═══ Task inputs
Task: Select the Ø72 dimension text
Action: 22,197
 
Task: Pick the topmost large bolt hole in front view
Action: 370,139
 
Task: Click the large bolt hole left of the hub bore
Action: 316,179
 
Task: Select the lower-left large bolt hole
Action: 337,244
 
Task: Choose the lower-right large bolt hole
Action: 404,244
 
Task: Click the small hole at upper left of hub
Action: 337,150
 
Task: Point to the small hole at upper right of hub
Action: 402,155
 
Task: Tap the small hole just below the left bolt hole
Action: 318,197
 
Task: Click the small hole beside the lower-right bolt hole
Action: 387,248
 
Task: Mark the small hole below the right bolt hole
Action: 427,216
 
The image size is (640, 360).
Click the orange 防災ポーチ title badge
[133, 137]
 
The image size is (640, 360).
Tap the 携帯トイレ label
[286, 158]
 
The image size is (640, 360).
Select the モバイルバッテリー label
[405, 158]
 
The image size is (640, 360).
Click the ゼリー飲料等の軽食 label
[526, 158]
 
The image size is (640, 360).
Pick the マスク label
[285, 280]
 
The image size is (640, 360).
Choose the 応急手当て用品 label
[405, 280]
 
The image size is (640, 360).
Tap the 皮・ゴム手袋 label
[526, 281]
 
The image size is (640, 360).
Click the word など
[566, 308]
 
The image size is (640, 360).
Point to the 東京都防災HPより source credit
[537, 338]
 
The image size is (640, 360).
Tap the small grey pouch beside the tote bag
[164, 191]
══════
═══ Task inputs
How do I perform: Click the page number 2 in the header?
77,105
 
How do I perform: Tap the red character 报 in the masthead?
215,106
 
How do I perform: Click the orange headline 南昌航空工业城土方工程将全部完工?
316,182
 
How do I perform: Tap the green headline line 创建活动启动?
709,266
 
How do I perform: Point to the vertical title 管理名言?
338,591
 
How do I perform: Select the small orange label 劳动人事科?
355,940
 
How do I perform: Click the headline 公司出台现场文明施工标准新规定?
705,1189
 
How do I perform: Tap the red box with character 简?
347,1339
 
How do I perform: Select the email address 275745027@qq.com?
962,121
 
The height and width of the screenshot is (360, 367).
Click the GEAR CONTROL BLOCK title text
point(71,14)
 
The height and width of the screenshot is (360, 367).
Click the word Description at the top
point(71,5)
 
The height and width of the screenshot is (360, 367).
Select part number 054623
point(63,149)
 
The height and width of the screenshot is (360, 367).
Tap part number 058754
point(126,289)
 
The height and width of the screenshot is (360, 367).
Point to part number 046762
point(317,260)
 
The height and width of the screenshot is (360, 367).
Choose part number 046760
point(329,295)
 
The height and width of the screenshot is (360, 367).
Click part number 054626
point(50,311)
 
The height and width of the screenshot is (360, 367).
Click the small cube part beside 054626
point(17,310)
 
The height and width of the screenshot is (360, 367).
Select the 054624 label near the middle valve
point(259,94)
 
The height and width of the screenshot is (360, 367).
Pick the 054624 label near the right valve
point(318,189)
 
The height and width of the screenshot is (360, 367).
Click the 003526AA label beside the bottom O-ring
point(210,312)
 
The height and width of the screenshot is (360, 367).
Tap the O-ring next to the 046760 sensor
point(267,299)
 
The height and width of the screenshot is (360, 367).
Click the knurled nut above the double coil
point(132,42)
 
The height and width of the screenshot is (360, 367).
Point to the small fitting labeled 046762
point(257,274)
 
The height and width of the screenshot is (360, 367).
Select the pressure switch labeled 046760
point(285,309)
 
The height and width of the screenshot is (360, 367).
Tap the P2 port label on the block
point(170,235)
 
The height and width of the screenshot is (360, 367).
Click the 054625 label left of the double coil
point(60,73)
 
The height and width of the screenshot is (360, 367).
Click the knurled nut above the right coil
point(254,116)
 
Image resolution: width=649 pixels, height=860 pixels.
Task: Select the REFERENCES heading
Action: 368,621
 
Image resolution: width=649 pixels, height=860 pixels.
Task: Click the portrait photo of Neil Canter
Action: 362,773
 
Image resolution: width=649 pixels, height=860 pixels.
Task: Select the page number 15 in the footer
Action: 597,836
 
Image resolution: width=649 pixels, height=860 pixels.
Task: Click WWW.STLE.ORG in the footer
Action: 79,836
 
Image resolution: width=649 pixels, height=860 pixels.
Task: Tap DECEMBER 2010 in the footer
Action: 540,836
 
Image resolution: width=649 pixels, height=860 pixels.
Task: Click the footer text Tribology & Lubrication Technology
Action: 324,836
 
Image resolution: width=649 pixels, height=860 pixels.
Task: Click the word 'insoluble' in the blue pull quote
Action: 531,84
══════
═══ Task inputs
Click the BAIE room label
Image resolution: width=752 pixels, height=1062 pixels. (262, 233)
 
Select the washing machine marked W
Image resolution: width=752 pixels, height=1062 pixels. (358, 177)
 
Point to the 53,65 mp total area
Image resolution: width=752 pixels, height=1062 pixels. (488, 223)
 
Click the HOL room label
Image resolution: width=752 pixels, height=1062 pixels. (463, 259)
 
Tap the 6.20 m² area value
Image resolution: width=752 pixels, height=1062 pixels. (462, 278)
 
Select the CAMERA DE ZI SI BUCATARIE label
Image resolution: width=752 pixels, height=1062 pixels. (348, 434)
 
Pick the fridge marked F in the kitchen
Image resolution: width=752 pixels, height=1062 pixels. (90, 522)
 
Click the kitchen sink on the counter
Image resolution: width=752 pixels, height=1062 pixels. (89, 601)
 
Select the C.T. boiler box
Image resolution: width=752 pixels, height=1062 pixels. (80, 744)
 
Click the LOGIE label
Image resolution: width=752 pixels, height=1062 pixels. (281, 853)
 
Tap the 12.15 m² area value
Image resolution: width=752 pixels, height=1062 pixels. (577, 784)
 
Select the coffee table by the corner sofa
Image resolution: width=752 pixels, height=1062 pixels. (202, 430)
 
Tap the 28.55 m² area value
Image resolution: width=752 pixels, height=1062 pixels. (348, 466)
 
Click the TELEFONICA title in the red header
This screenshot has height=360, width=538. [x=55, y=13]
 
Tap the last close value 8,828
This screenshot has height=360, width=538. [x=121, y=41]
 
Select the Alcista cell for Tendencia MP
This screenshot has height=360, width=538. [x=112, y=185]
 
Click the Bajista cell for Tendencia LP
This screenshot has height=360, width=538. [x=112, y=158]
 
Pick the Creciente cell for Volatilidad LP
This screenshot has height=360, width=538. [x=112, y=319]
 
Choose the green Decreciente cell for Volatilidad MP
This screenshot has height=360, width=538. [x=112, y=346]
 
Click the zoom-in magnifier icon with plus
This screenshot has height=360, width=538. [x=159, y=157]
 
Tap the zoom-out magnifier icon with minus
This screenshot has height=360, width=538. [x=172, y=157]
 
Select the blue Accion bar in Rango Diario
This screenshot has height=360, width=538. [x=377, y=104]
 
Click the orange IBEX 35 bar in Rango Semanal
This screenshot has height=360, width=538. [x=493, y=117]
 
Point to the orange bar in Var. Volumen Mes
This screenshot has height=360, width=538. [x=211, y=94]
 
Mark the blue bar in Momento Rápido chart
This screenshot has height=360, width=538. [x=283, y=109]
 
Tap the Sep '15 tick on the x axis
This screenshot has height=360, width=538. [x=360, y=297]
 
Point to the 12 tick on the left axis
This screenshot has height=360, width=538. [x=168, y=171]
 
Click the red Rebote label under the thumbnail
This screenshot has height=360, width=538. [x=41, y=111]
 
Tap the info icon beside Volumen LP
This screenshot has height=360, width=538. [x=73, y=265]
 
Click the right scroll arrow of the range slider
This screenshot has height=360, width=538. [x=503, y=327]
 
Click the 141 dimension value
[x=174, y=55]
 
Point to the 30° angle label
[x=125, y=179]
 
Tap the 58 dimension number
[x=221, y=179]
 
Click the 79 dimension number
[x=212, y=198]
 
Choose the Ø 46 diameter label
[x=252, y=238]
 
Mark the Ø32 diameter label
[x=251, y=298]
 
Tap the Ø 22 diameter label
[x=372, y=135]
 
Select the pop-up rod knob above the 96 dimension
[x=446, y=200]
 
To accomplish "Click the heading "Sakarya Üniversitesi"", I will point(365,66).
══════
Update the rows from the line with "How do I perform: Tap the red box" to the line with "point(317,260)" by changing "part number" to "item number", leaving all else unchanged. Return only those lines.

How do I perform: Tap the red box with character 简?
347,1339
 
How do I perform: Select the email address 275745027@qq.com?
962,121
 
The height and width of the screenshot is (360, 367).
Click the GEAR CONTROL BLOCK title text
point(71,14)
 
The height and width of the screenshot is (360, 367).
Click the word Description at the top
point(71,5)
 
The height and width of the screenshot is (360, 367).
Select item number 054623
point(63,149)
 
The height and width of the screenshot is (360, 367).
Tap item number 058754
point(126,289)
 
The height and width of the screenshot is (360, 367).
Point to item number 046762
point(317,260)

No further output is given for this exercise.